▸ OBJECTIVE: Convert the listing below into a JSON list of strings, with one string for each line and blank lines omitted.

▸ ROWS:
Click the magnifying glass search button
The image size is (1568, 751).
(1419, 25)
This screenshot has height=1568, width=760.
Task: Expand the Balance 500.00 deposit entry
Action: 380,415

▸ RESPONSE TO THIS EXERCISE:
[
  "Click the magnifying glass search button",
  "The image size is (1568, 751).",
  "(1419, 25)",
  "This screenshot has height=1568, width=760.",
  "Task: Expand the Balance 500.00 deposit entry",
  "Action: 380,415"
]